■ Exercise aim
Type out the lines below exactly, from the first through the line holding "Identify the click", and include no pictures.

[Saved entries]
■ ■ ■

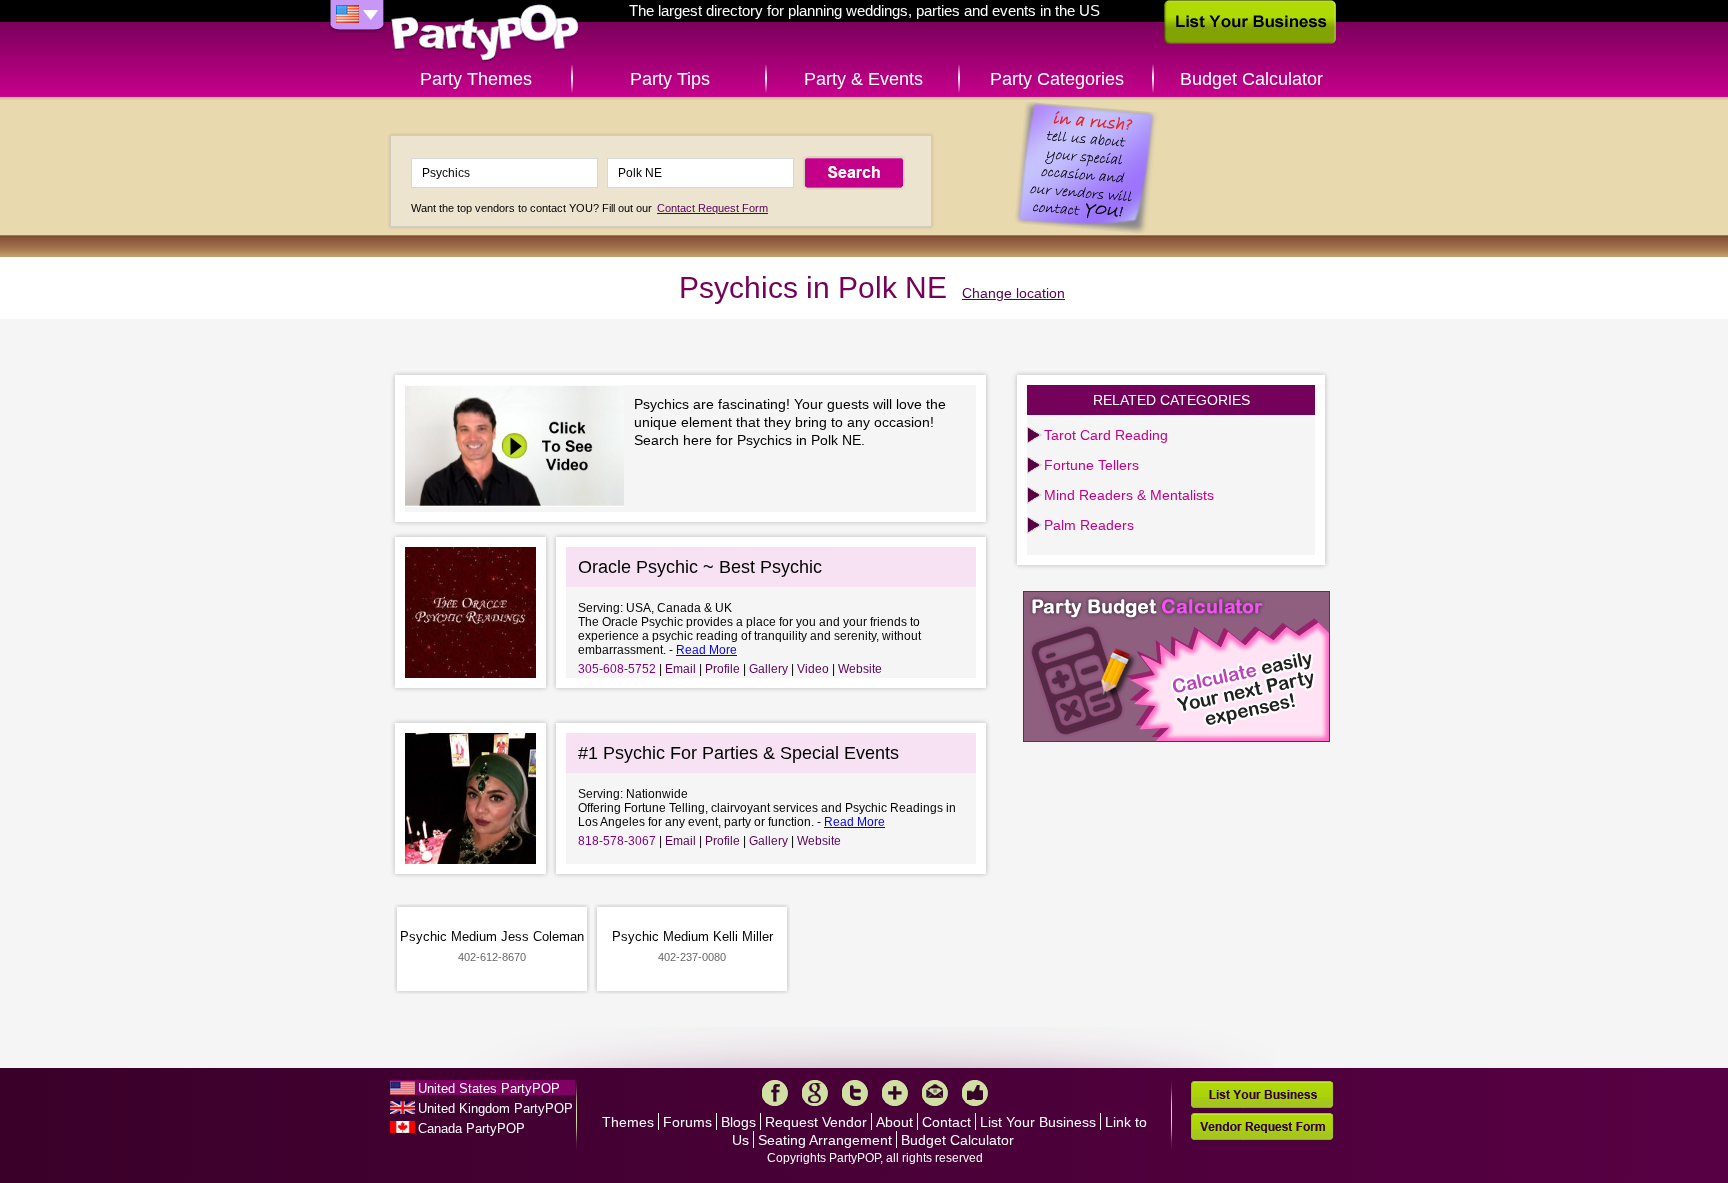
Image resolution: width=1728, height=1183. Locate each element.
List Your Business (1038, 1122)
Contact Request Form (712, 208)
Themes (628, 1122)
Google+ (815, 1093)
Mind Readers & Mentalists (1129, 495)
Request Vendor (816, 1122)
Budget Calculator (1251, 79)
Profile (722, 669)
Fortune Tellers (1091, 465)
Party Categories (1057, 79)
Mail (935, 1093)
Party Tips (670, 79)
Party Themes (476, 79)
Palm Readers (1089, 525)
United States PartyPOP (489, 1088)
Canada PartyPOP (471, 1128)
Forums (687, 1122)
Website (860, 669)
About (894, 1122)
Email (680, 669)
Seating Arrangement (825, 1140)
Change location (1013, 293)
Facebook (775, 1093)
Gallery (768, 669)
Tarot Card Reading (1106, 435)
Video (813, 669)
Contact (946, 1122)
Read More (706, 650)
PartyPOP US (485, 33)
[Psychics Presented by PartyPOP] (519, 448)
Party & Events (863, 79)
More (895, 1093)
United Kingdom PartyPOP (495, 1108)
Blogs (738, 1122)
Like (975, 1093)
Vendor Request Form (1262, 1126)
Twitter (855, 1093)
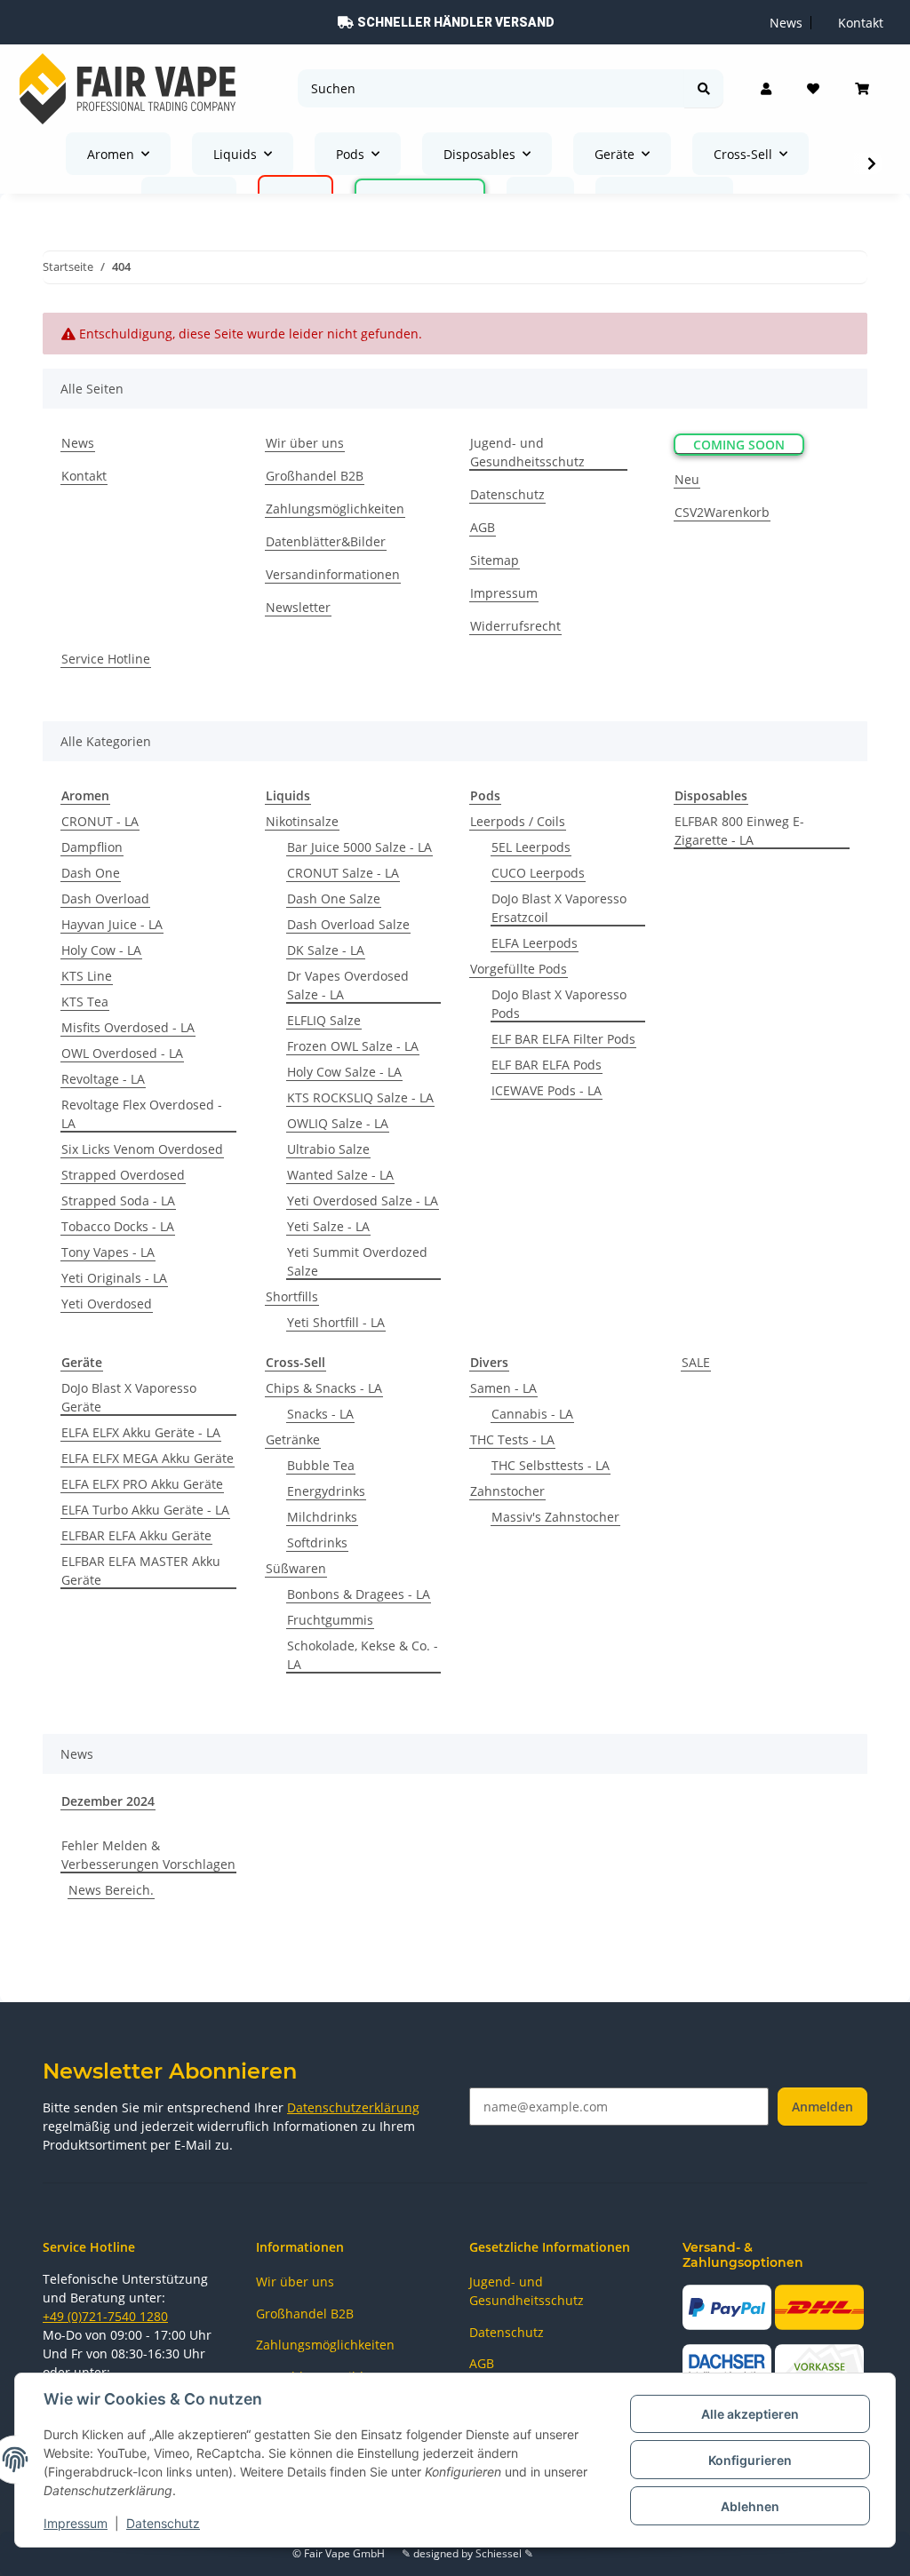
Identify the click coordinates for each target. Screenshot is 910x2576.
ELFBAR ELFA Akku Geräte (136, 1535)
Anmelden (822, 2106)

■ ■ ■

■ Result
Image resolution: width=1728, height=1183. Locate each element.
List Your Business (1038, 1122)
Contact Request Form (712, 208)
Themes (628, 1122)
Google+ (815, 1093)
Mind Readers & Mentalists (1129, 495)
Request Vendor (816, 1122)
Budget Calculator (1251, 79)
Profile (722, 669)
Fortune Tellers (1091, 465)
Party Categories (1057, 79)
Mail (935, 1093)
Party Tips (670, 79)
Party Themes (476, 79)
Palm Readers (1089, 525)
United States PartyPOP (489, 1088)
Canada PartyPOP (471, 1128)
Forums (687, 1122)
Website (860, 669)
About (894, 1122)
Email (680, 669)
Seating Arrangement (825, 1140)
Change location (1013, 293)
Facebook (775, 1093)
Gallery (768, 669)
Tarot Card Reading (1106, 435)
Video (813, 669)
Contact (946, 1122)
Read More (706, 650)
PartyPOP US (485, 33)
[Psychics Presented by PartyPOP] (519, 448)
Party & Events (863, 79)
More (895, 1093)
United Kingdom PartyPOP (495, 1108)
Blogs (738, 1122)
Like (975, 1093)
Vendor Request Form (1262, 1126)
Twitter (855, 1093)
Identify the click coordinates for each target. Screenshot is 910x2576.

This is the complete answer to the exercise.